Osamu Yokonami / www.yokonamiosamu.jp

Машины у моих родителей не было, и когда я опаздывала на автобус, то, добираясь домой, топала три мили по изъезженной обочине шоссе номер десять, а потом сворачивала вправо на Стилл-Лейк-роуд. Еще через милю дорога раздваивалась: левая грунтовка бежала вдоль озера на север, а правая тянулась по целине вверх по склону холма. Тут я останавливалась, засовывала джинсы в носки и расправляла отвороты своих вязаных рукавиц. Зимой деревья на фоне оранжевого неба казались набухшими венами. А небо между ветвями выглядело как обожженная солнцем кожа. Двадцать минут ходьбы по снегу и зарослям сумаха — и вот уже меня заслышали псы и начали брехать и рваться с привязи.

В тот вечер домой я вернулась затемно. Отворив дверь хижины, увидела мать: она склонилась над раковиной, погрузив руки по локоть в чернильно-мутную воду. Длинные прямые волосы скрывали ее лицо и шею, отчего казалось, будто она чего-то стыдится. Но голос у нее был обычный — с характерными для среднезападного говора протяжными гласными, под стать канзасским бескрайним степям.

— А есть молитва против засора раковин? — спросила она, не оборачиваясь.

Я положила мокрые рукавицы на дровяную плиту — к утру они там так скукожатся и задеревенеют, что на руку не налезут. Куртку я, правда, не стала снимать. В доме было холодно.

Мама тяжело опустилась на стул. Ее полотняная куртка вся вымокла. Она подняла жирные от грязной воды руки вверх — точно они представляли собой нечто ценное, что-то извивающееся, еще живое, что она вытащила из пруда. Что-то, чем она могла бы нас накормить — ну, скажем, вроде пары окуньков.

— Нужно прочистить трубы! Дерьмо какое… — она взглянула на потолок, потом медленно обтерла ладони о карманы куртки. — Спаси и помилуй! О Боже, даруй свою бесконечную печаль за этот жалкий фарс, называемый жизнью человеческой…

Она шутила, но в ее шутке была только доля шутки. Я это знала. Знала по рассказам о том, как в начале восьмидесятых мои родители приехали в угнанном фургоне в Лус-Ривер, как мой отец насобирал целый арсенал оружия и травы и как, когда их коммуна распалась, моя мать променяла остатки своей фанатичной веры в идеи хиппи на веру в Христа. Сколько я себя помню, она трижды в неделю ходила в церковь — по средам, субботам и воскресеньям, — потому что лелеяла надежду на действенность раскаяния и на то, что прошлое — хотя бы отчасти — можно изменить, медленно, с годами.

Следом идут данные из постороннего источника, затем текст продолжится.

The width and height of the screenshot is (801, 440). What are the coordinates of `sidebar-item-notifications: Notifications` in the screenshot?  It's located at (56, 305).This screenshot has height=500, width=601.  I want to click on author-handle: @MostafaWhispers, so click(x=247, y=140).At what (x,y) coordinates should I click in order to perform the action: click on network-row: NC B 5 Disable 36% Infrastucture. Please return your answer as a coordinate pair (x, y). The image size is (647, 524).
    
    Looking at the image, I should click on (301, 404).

Моя мать верила в Бога, но как-то обиженно, точно дочь, наказанная за плохое поведение.

— Может, возьмешь собаку с собой и вернешься?

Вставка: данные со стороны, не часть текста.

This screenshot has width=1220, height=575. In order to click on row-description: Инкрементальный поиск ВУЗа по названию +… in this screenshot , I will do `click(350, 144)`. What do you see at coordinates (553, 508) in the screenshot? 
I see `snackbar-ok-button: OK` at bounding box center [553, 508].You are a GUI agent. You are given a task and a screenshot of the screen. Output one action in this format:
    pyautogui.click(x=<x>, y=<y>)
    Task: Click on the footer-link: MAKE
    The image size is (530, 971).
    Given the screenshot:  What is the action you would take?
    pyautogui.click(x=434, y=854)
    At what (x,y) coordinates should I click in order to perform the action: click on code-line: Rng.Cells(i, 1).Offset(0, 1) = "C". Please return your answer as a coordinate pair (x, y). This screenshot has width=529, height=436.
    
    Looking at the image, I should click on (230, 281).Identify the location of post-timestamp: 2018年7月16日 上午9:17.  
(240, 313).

— Вернуться в город? — я все еще дрожала от холода. Слова мамы меня на секунду разъярили, заставили обо всем забыть. Я не ощущала онемевших пальцев.

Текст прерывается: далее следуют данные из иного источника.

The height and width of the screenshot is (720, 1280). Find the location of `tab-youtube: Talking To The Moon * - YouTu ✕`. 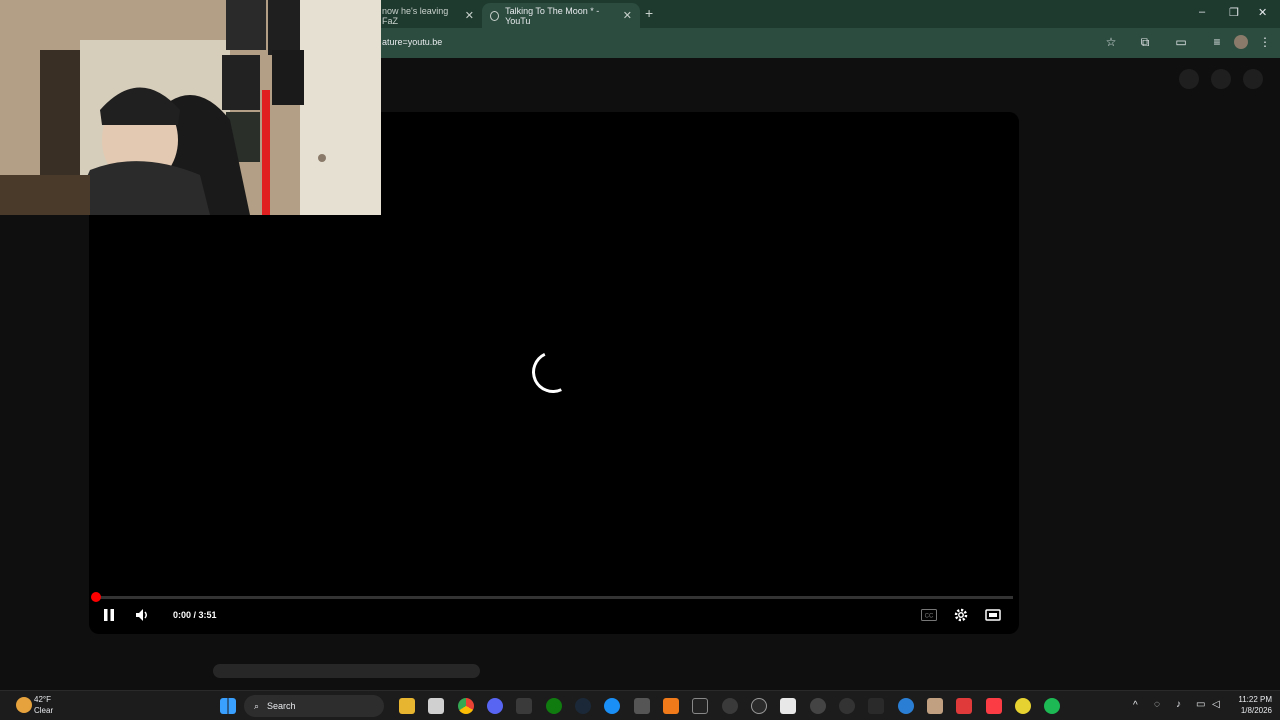

tab-youtube: Talking To The Moon * - YouTu ✕ is located at coordinates (561, 16).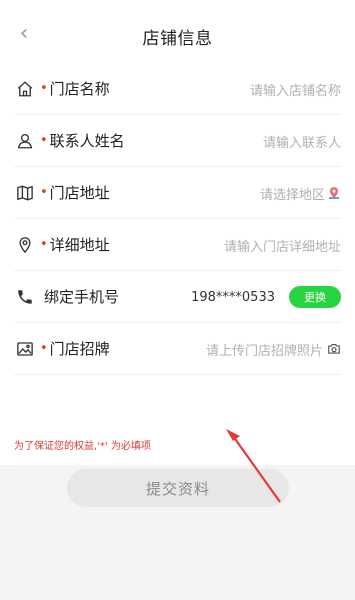 The width and height of the screenshot is (355, 600). I want to click on store-sign-row: • 门店招牌 请上传门店招牌照片, so click(178, 349). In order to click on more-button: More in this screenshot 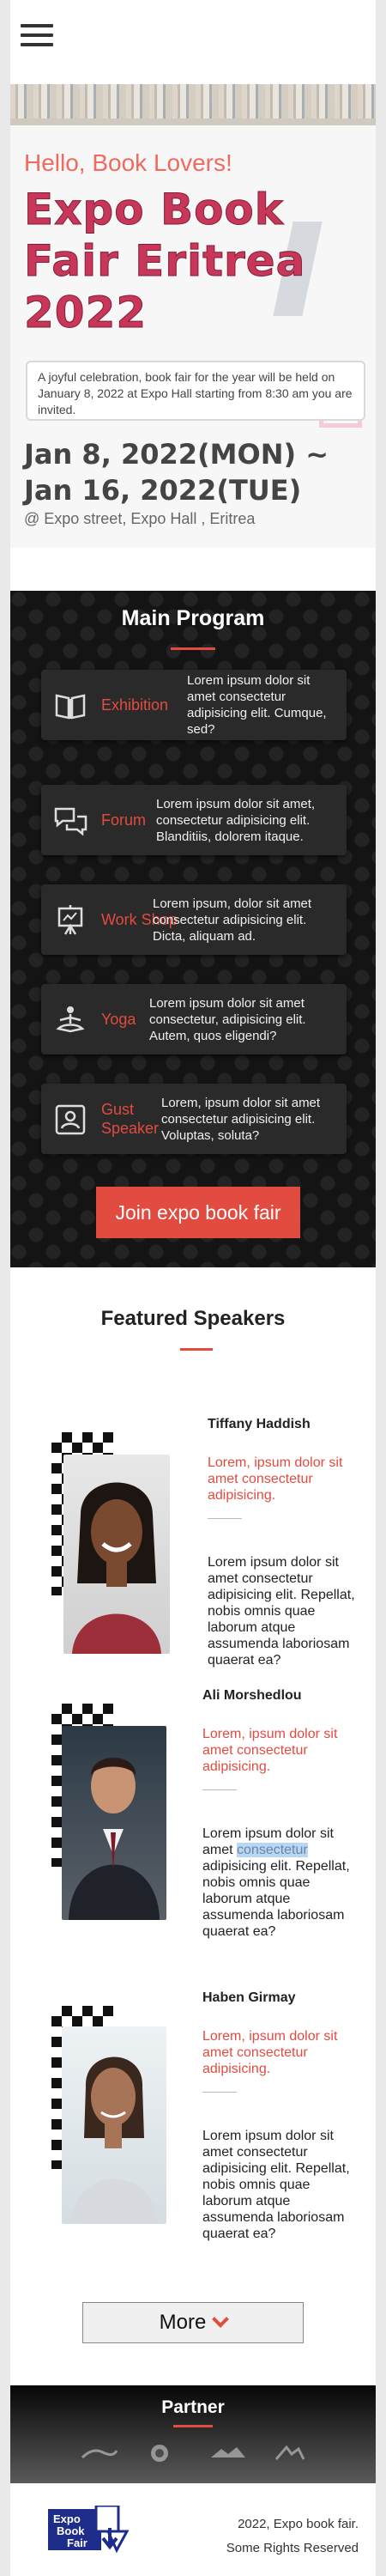, I will do `click(193, 2323)`.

— О, нет! — она откинула длинные пряди волос назад и потерла запястьем кончик носа. — Нет, не надо! Там, наверное, мороз. Извини. Схожу принесу еще ведро, — но мама как сидела на стуле, так и не двинулась с места. Чего-то ждала. — Извини, что спросила. Ты же не можешь на меня злиться только оттого, что я спросила, — она сомкнула жирные ладони. — Извини! Извини! Извини!

С каждым «извини» ее голос поднимался на полтона выше.

Я выждала секунду и наконец произнесла:

— Да ничего.

Вот что нужно знать о мистере Грирсоне. Я видела, как он склонился над партой Лили. Слышала, как он сказал ей: «У тебя неплохо получается». И положил руку — осторожно, точно пресс-папье, — ей на спину. И как он приподнял кончики пальцев и слегка похлопал. Я видела, какое любопытство и ужас вызывали у него сестры Карен, наши чирлидерши, которые иногда стягивали шерстяные гетры, обнажая голени — побелевшие и покрытые гусиной кожей от мороза. От этих гетр у них зудела кожа, они чесались до крови, и ранки приходилось смазывать влажными тампонами из туалетной бумаги. Я видела, как он задавал каждый вопрос как бы всем в классе, а сам поглядывал то на сестер Карен, то на Лили Холберн и приговаривал: «Есть кто дома?» Потом, растопырив два пальца, подносил их, как телефонную трубку, к уху и, понизив голос, урчал: «Алло, это дом Холбернов? Лили дома?» Вспыхнув, Лили улыбалась плотно сжатыми губами и прятала улыбку в рукав.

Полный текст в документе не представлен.